Lisbon, Portugal • May 4-5, 2023

Peter de Keizer

Associate Professor, Senescence in Cancer and Aging, UMC Utrecht, Utrecht University, Utrecht, Netherlands

The aim of Peter de Keizer’s group is to unravel the molecular mechanisms that cause cells to become senescent and to identify how these cells drive aging and age-related diseases. The role of senescence in late-stage therapy-resistant cancer is a major component of this research. The research has a strong translational component and a spearpoint of the group is to develop methods to target the deleterious effects of senescent and senescent-like cancer cells, for instance by eliminating them altogether. In 2004, Peter obtained his MSc in Biomolecular Science form Utrecht University. The final part of his training was performed at Harvard Medical School / Massachusetts General Hospital in Boston, USA. Here, he focused on therapy-resistant Glioblastoma, the most lethal form of brain cancer, something which is now on of the focus areas of the group. In 2009, Peter obtained his PhD from UMC Utrecht on the regulation of FOXO proteins under conditions of stress and their role in tumor suppression. During these years, he identified FOXOs as targets in oncogene and damage-induced senescence (e.g. PhD thesis 2009 and de Keizer et al., Cancer Research 2010). Being highly intrigued by cellular senescence, he joined the lab of a pioneer in the field, Prof. dr. Judith Campisi, at the Buck Institute for Research on Aging, in Novato, CA, USA. As a fellow of the Dutch Cancer Society, he focused on the molecular regulation of senescence, identified senescence heterogeneity and generated the first and second generation of compounds to eliminate senescent and therapy-resistant cancer cells (e.g. patent US20130288981 A1; 2012).
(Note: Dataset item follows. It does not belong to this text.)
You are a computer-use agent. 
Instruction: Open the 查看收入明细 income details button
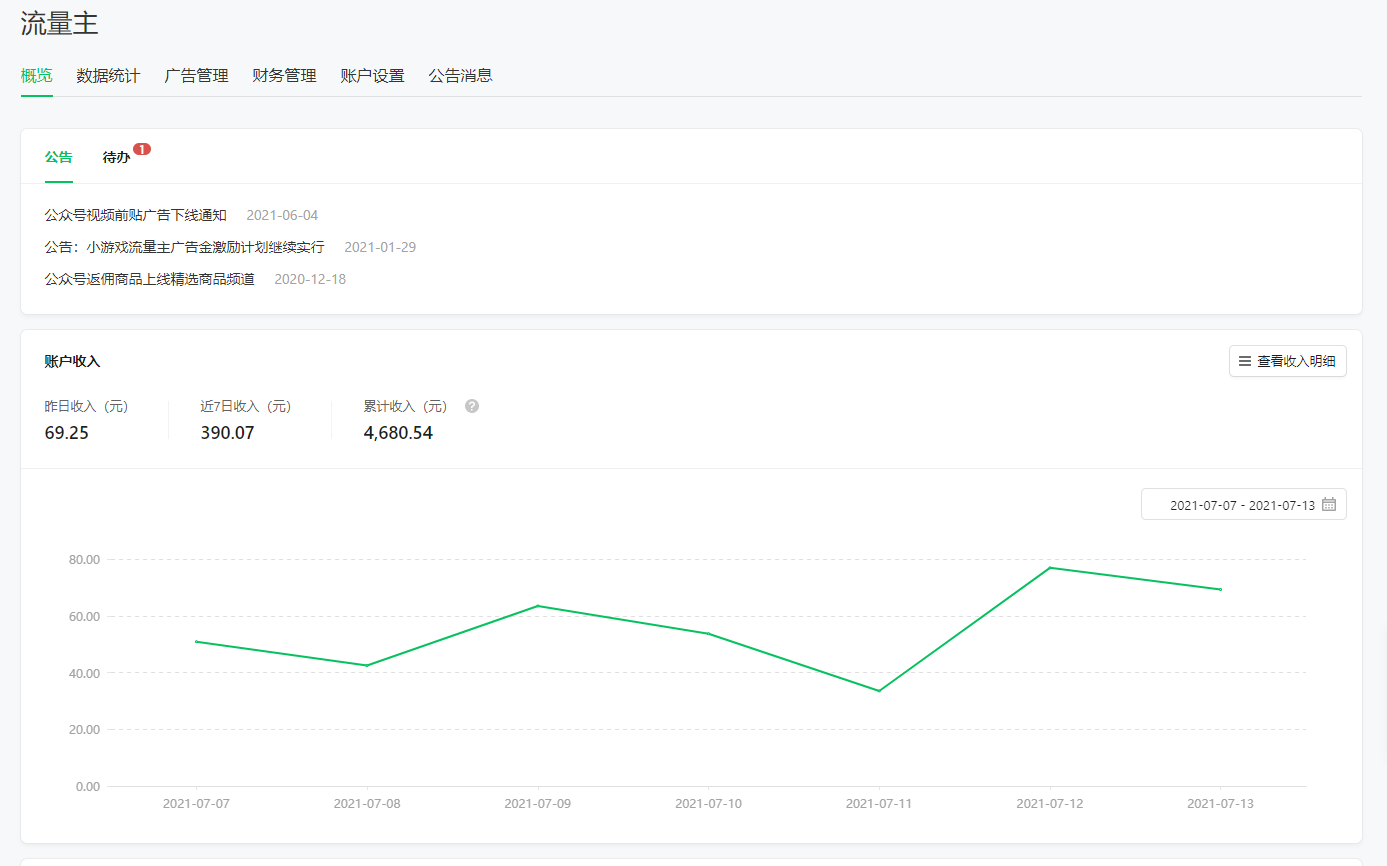coord(1287,361)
In 2012, Peter joined the Erasmus Medical Center in Rotterdam, where he designed the third generation of anti-senescence drugs: the FOXO4-DRI peptide, aka Proxofim. This proved to be effective in counteracting signs of chemotoxicity and, excitingly, was able to restore certain healthspan features in models for fast and natural aging, e.g. fur density, behavior and renal function. (Baar et al., Cell, 2017). This research received worldwide media attention, including coverage in numerous TV and radio shows, newspapers and blogs.
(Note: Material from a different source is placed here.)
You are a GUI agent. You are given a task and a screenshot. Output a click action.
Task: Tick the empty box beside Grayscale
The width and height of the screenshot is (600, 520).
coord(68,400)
In January 2018, Peter joined the University Medical Center Utrecht as assistant professor, where his group will be focused on identifying the molecular variation in individual senescence phenotypes and how senescence dictates (cancer) stemness, cancer metastases and therapy resistance. In parallel the group is highly dedicated to develop the next generation of anti-senescence drugs with an improved safety profile to allow for human translation.